● Linhas:

■ ■ ■ ■

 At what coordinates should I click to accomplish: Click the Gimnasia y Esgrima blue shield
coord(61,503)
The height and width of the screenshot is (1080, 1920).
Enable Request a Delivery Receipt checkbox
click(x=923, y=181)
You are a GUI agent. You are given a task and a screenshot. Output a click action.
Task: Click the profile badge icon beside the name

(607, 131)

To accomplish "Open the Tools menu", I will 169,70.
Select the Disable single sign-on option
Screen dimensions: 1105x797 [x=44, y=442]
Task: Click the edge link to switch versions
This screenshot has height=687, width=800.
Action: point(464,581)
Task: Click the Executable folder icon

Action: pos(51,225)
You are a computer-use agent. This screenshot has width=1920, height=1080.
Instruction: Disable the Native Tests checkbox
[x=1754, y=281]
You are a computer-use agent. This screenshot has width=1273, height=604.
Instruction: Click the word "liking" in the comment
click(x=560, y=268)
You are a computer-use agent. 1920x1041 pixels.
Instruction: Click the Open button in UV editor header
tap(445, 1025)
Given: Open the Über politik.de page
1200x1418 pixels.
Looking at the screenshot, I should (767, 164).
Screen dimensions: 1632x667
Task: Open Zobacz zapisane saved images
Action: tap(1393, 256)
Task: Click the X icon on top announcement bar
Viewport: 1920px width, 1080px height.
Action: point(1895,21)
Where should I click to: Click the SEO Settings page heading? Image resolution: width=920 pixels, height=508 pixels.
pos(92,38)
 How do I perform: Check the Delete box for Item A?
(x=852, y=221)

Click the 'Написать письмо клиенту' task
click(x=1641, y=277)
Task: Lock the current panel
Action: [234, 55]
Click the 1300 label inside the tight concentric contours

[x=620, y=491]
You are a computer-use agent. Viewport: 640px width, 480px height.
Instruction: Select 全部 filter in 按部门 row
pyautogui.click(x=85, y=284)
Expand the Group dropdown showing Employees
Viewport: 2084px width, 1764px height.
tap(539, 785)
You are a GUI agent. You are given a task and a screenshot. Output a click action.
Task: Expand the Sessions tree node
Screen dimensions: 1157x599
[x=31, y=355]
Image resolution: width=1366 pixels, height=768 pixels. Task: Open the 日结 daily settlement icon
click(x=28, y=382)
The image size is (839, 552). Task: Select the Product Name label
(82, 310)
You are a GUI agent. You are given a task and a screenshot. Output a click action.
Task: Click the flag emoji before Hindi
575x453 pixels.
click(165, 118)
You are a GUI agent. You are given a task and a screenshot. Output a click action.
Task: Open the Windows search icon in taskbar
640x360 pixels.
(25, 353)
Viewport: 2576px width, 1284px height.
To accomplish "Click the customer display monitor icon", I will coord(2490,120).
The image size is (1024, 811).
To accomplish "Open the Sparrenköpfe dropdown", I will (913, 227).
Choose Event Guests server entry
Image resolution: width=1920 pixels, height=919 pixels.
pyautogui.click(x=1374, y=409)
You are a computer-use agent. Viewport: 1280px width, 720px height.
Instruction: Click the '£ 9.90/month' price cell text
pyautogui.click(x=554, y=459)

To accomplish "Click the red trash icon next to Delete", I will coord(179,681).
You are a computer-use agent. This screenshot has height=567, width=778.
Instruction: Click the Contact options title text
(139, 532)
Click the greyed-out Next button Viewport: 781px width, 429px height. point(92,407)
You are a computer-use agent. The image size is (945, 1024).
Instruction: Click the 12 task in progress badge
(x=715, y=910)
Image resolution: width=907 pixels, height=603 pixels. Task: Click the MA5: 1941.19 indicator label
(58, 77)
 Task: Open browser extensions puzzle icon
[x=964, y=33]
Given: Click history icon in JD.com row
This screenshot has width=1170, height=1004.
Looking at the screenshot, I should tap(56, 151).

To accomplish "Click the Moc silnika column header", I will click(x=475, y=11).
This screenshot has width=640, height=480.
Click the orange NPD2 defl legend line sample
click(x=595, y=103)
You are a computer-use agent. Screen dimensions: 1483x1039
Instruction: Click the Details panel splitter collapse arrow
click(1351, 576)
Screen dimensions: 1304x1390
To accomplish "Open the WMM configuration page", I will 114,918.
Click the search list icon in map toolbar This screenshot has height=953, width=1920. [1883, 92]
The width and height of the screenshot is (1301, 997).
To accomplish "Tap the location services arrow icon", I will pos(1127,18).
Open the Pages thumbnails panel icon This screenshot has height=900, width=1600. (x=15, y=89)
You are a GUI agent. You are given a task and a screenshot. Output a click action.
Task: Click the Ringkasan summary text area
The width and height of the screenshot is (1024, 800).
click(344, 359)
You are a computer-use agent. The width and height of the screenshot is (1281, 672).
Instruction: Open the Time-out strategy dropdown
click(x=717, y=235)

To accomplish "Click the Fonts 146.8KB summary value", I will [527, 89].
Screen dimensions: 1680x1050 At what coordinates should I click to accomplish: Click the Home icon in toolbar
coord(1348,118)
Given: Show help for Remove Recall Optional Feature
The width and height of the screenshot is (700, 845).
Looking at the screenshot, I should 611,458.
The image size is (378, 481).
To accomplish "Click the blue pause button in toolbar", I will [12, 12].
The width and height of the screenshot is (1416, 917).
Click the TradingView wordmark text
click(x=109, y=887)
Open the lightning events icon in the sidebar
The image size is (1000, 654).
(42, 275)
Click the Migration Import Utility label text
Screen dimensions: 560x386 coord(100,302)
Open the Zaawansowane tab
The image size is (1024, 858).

■ ■ ■ ■

● Tarefa proposta: Copie sem nenhuma alteração o trecho que começa na linha que contém "Task: Click the X" e termina na linha que contém "[x=31, y=355]", incluindo ambas.

● Resposta da tarefa:
Task: Click the X icon on top announcement bar
Viewport: 1920px width, 1080px height.
Action: point(1895,21)
Where should I click to: Click the SEO Settings page heading? Image resolution: width=920 pixels, height=508 pixels.
pos(92,38)
 How do I perform: Check the Delete box for Item A?
(x=852, y=221)

Click the 'Написать письмо клиенту' task
click(x=1641, y=277)
Task: Lock the current panel
Action: [234, 55]
Click the 1300 label inside the tight concentric contours

[x=620, y=491]
You are a computer-use agent. Viewport: 640px width, 480px height.
Instruction: Select 全部 filter in 按部门 row
pyautogui.click(x=85, y=284)
Expand the Group dropdown showing Employees
Viewport: 2084px width, 1764px height.
tap(539, 785)
You are a GUI agent. You are given a task and a screenshot. Output a click action.
Task: Expand the Sessions tree node
Screen dimensions: 1157x599
[x=31, y=355]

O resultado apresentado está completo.